> **WHAT TO PRODUCE**
Copy the listing below verbatim, from the line with "Select 用户组 in the sidebar" up to and including the line with "coord(63,273)", and omit the pictures from your answer.

> **INFORMATION PROVIDED**
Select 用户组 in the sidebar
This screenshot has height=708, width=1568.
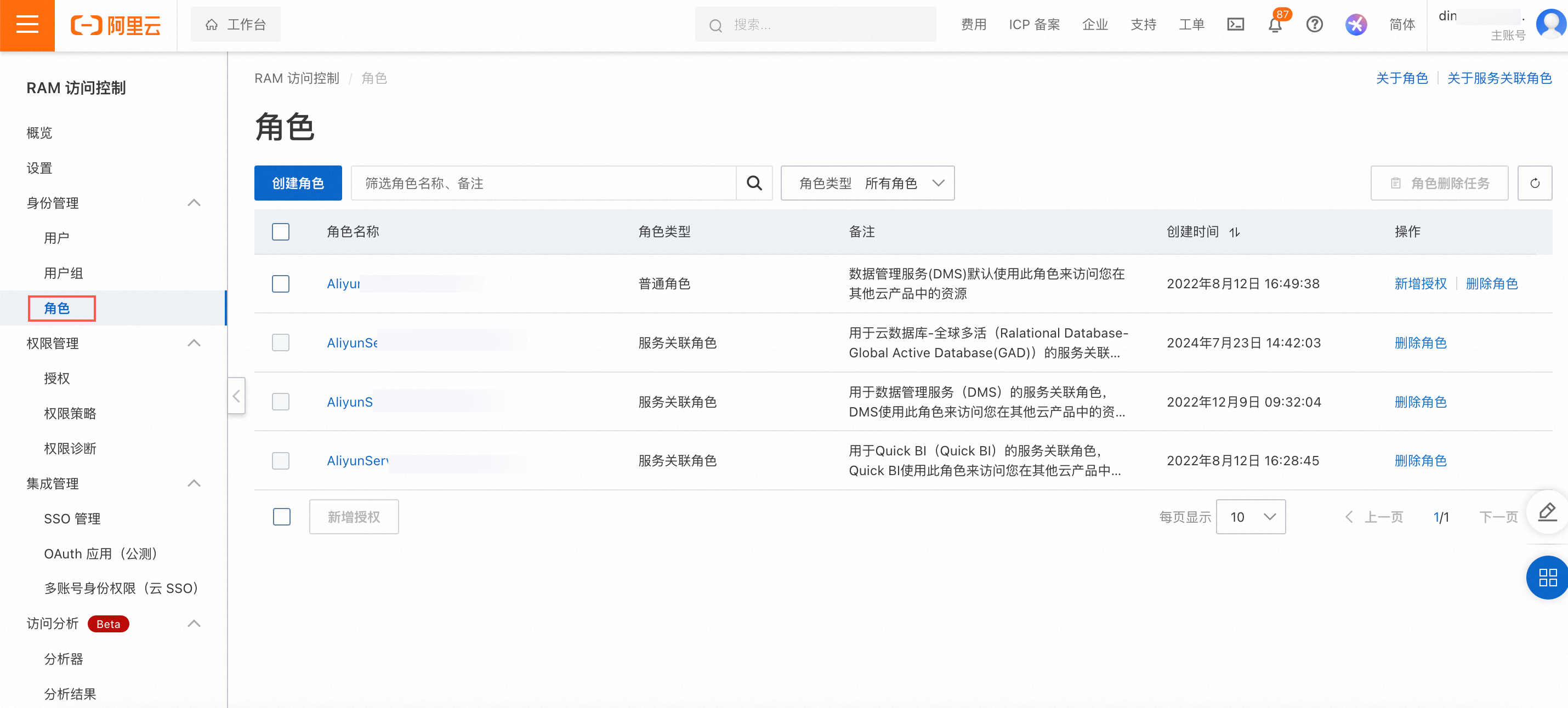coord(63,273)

--

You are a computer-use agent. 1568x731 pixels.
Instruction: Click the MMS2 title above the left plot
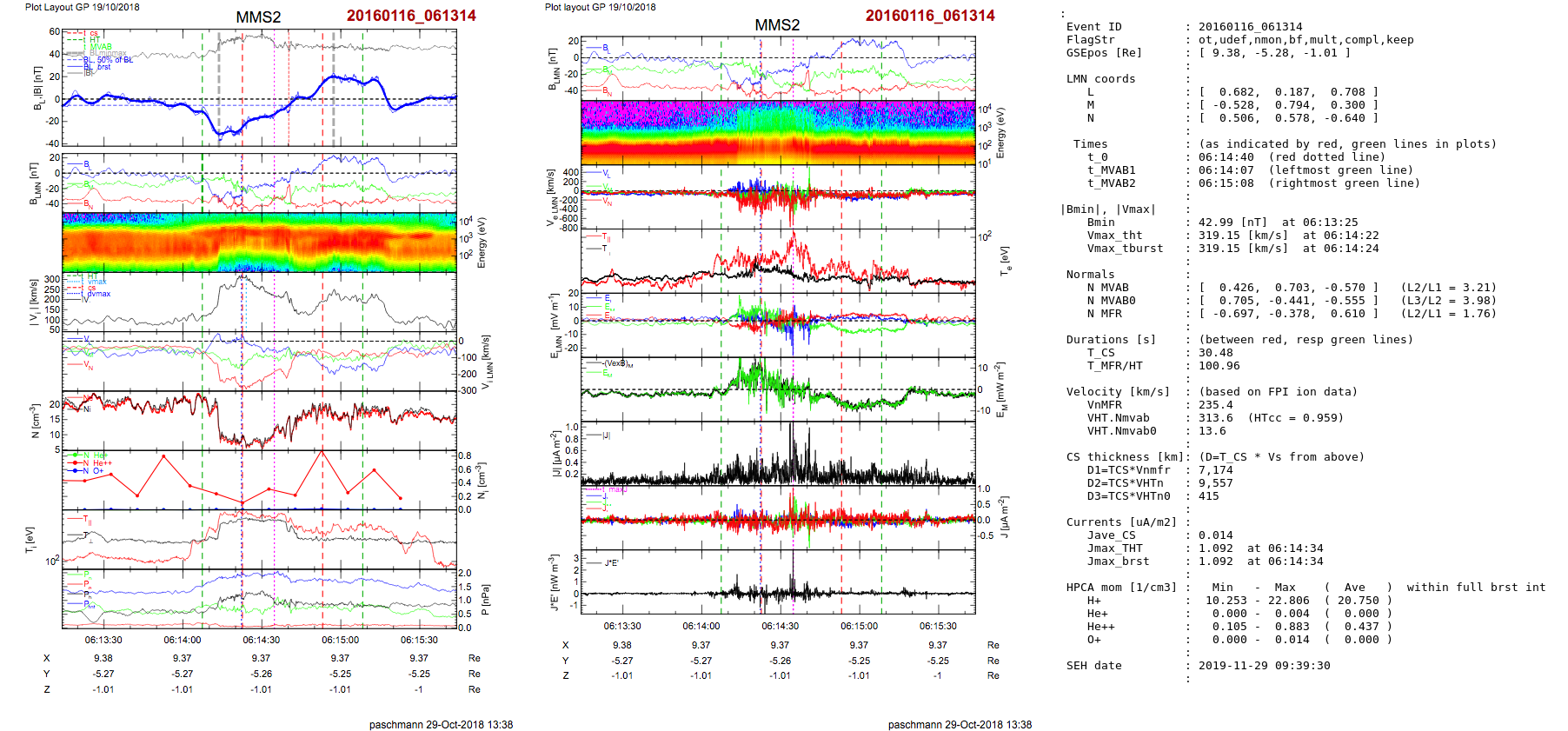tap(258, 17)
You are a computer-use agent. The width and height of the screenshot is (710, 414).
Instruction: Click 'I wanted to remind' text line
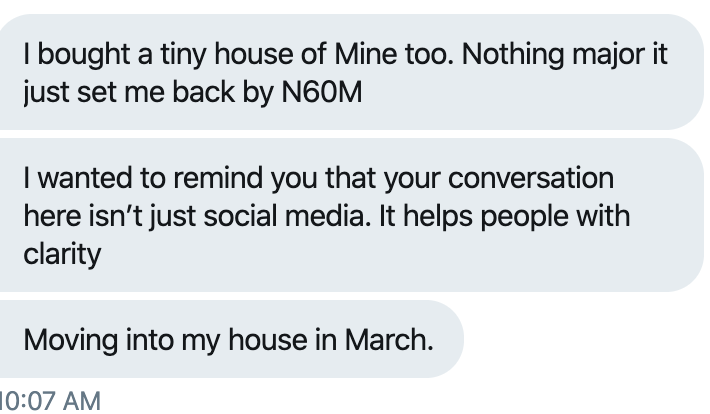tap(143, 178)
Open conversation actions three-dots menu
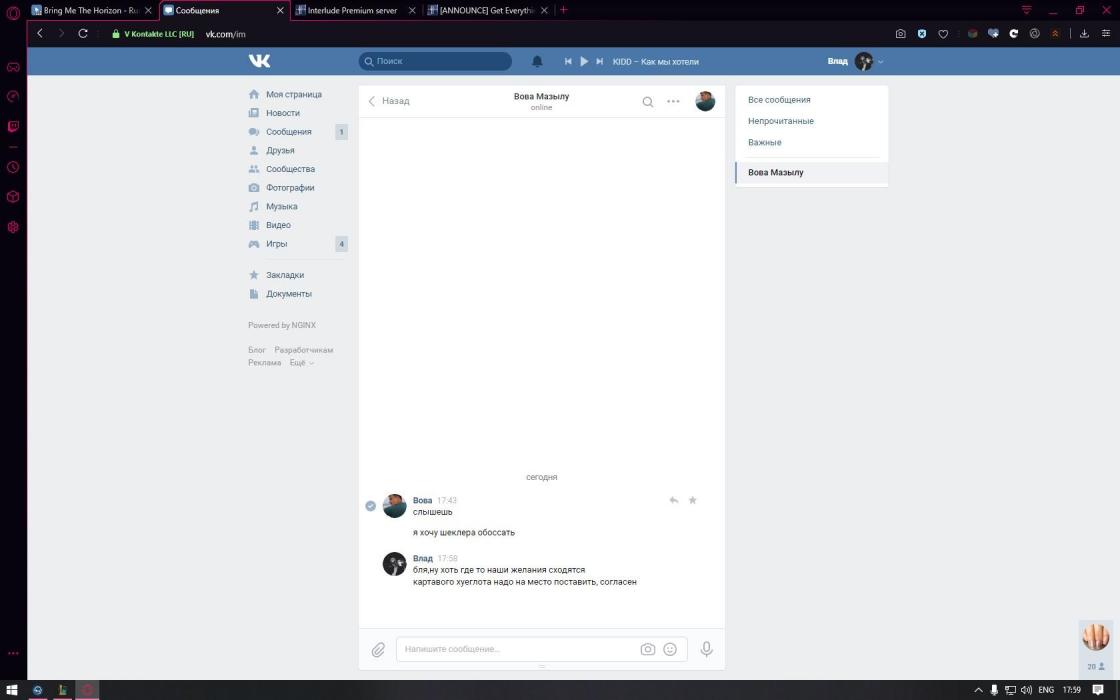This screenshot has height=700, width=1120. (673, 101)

* * *

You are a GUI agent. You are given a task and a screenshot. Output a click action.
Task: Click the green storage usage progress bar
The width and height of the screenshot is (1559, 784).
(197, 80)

> **TASK SOLUTION**
Select 用户组 in the sidebar
This screenshot has height=708, width=1568.
coord(63,273)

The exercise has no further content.